Crítica, Revista Hispanoamericana de Filosofía, Volume 22, number 66, diciembre 1990
Azar y explicación. Algunas observaciones
[Random and Explanation. Some Remarks]
Ana Rosa Pérez Ransanz
Instituto de Investigaciones Filosóficas
Universidad Nacional Autónoma de México


In the first part of this paper I examine the Hempelian model for the probabilistic explanation of particular events: the inductive-statistical model. Here I focus on an examination of the notion of expectability and the implied requirement of high probability. I intend to show that expectability and high probability, in turn, answer to a deep rooted intuition concerning explanation: given an event E, the same sort of circumstances cannot explain E and -E. This intuition is called here “the basic principle”.

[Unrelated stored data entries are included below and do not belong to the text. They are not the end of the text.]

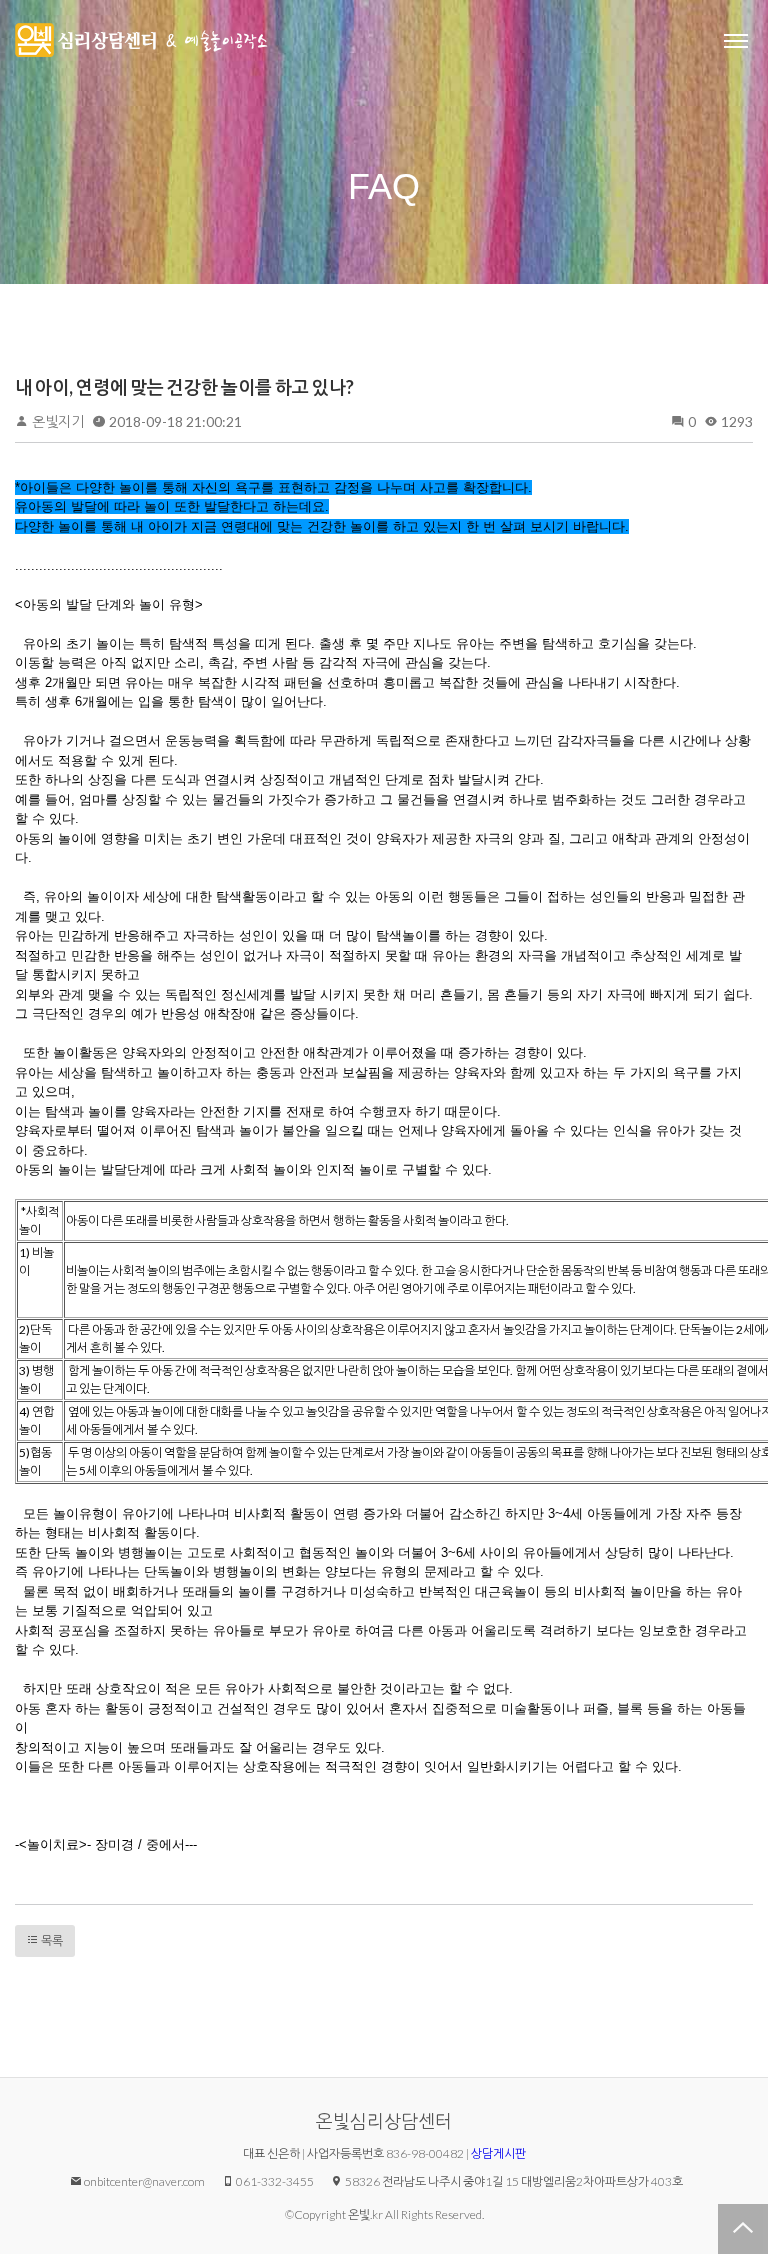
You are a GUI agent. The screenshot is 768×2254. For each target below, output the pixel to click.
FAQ (384, 186)
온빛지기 (58, 421)
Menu (736, 40)
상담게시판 (498, 2153)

This basic principle is also the ground for the Hempelian thesis that to explain is always to explain why. I think this thesis is wrong and I propose to distinguish between explaining why and explaining how possibly . I discuss the difficulties confronting the statistical-inductive model in the light of the assumptions here examined and suggest possible solutions.

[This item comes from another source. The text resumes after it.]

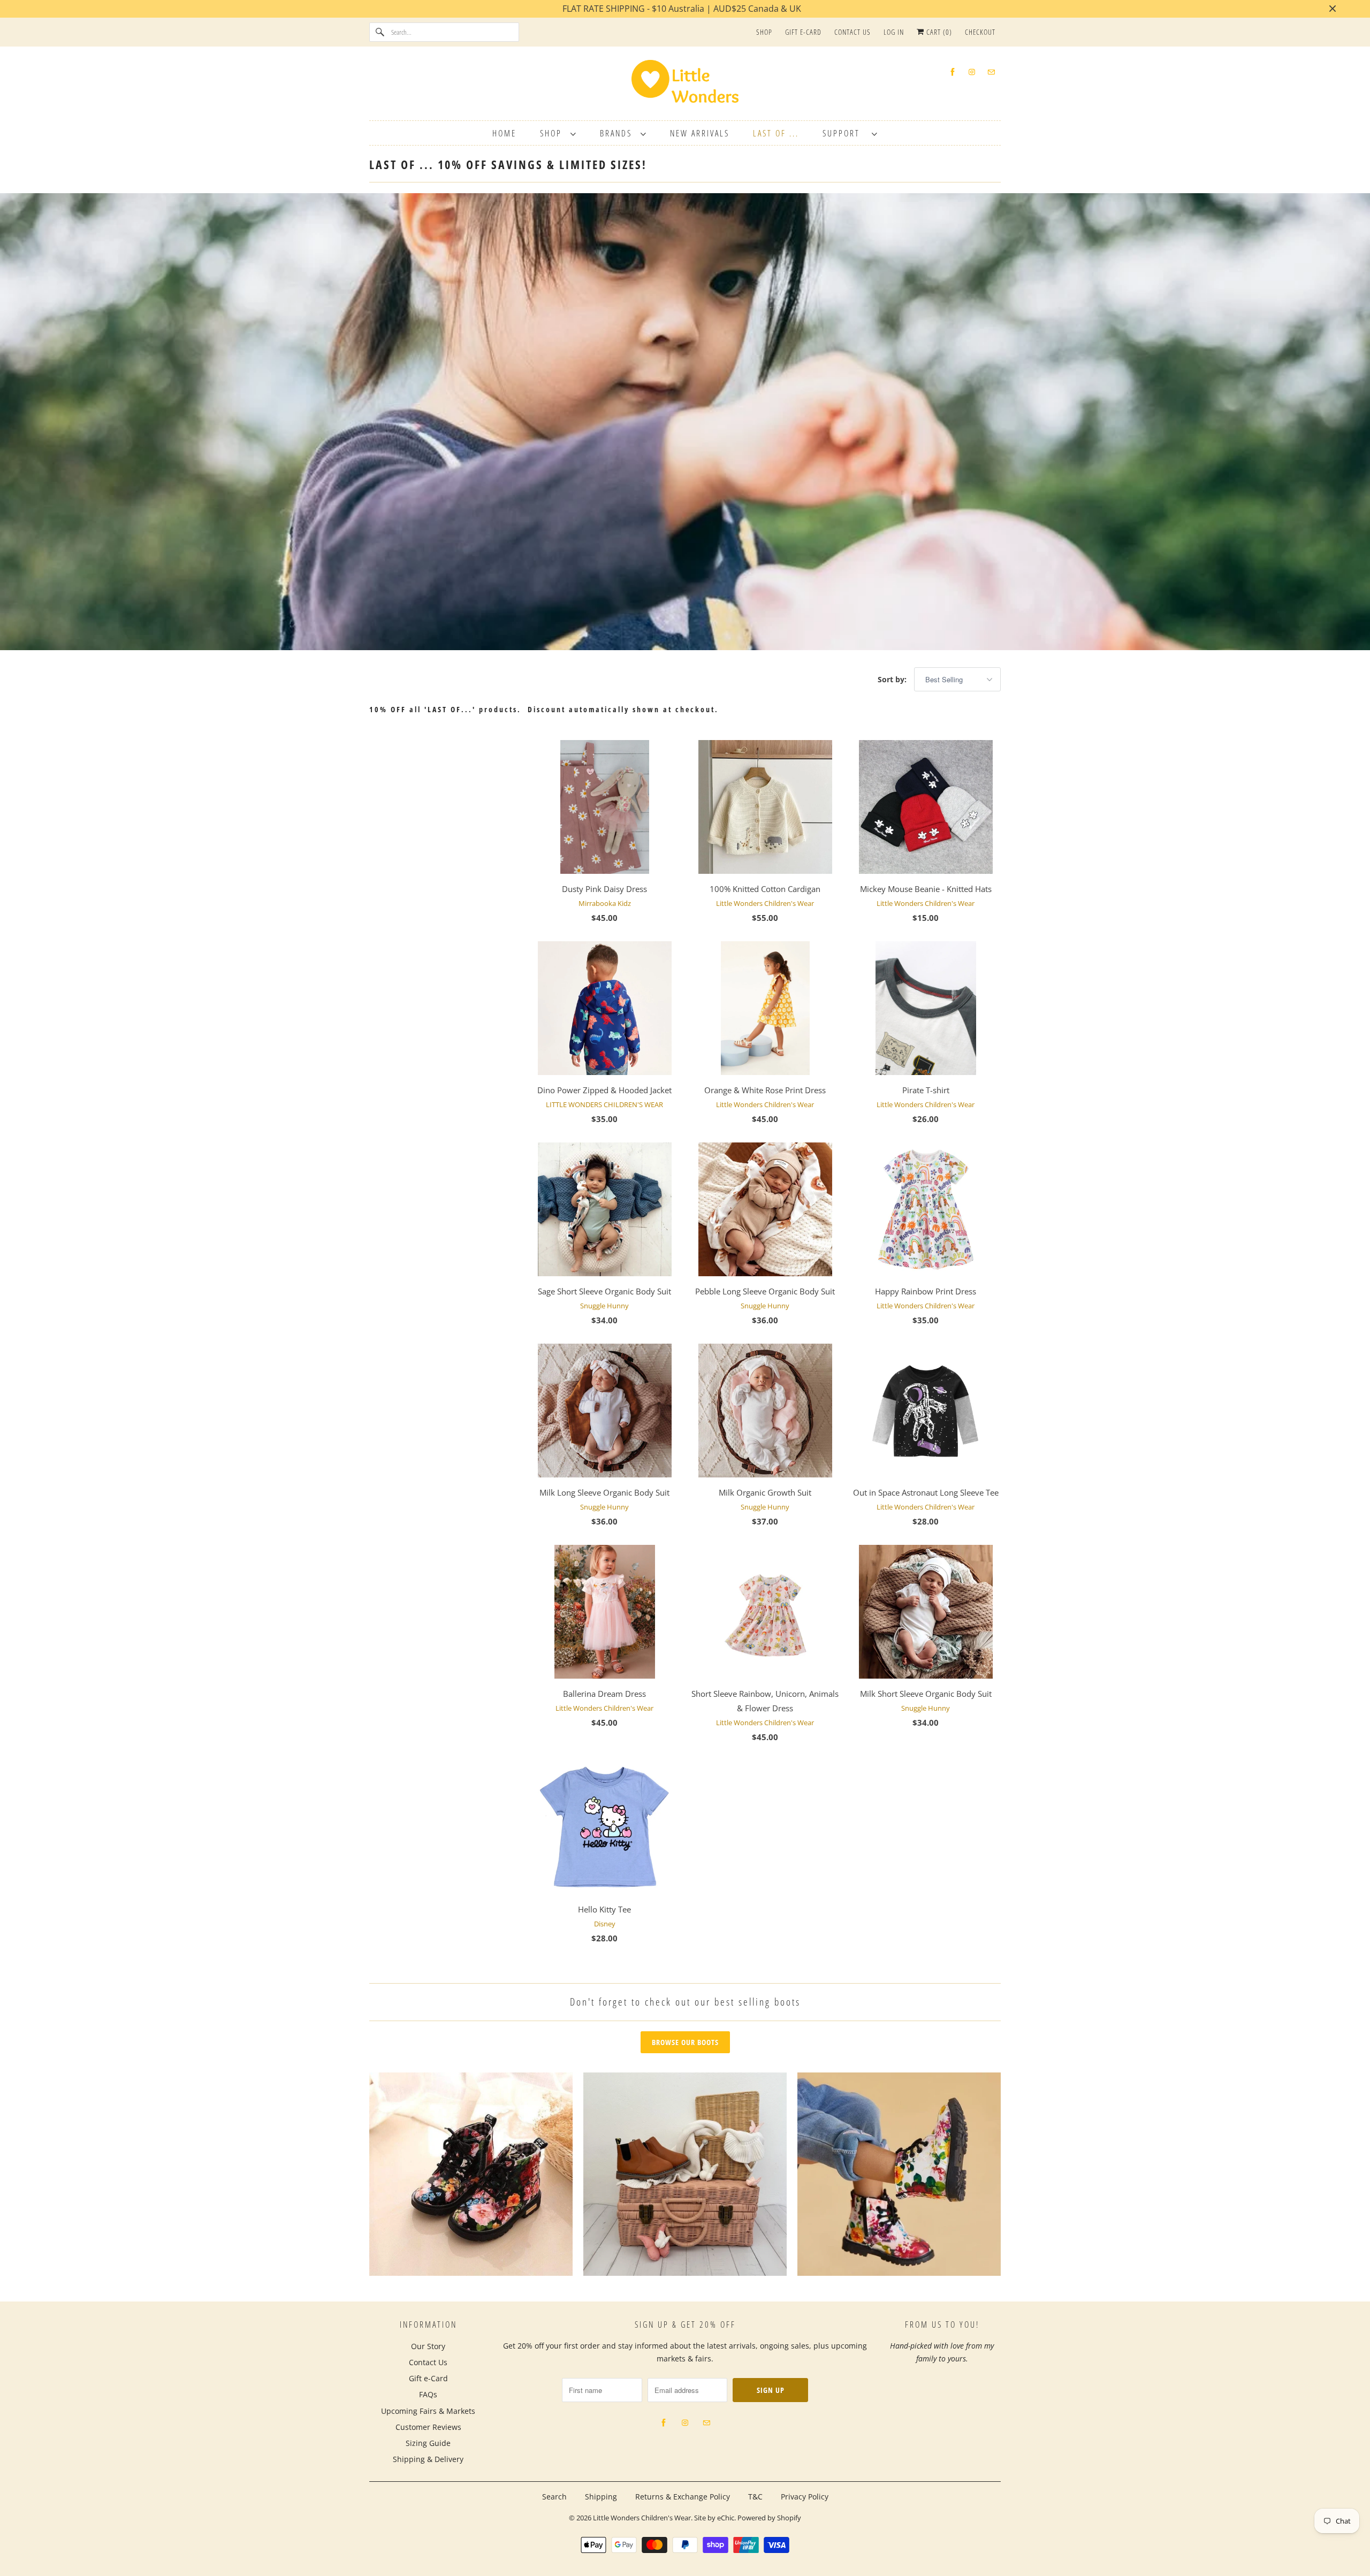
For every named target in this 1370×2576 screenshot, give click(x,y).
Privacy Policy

In the second part, I explore those possible solutions, in particular I examine the symmetry principle proposed by Salmon: given an stochastic process, the highly probable results are as well understood as the improbable results. This principle implies the rejection of the basic principle. I claim that the symmetry principle must be restricted to explanations how . Later I discuss the DNP model proposed by Railton and I make some criticisms to it. I try to show that if we make explicit the distinction between explaining why and explaining how in this model, we can restrict clearly the range of applicability of the symmetry principle and the basic principle, I conclude that Railton’s model constitutes an adequate basis to establish the scope and limits of probabilistic explanations of genuinely random events.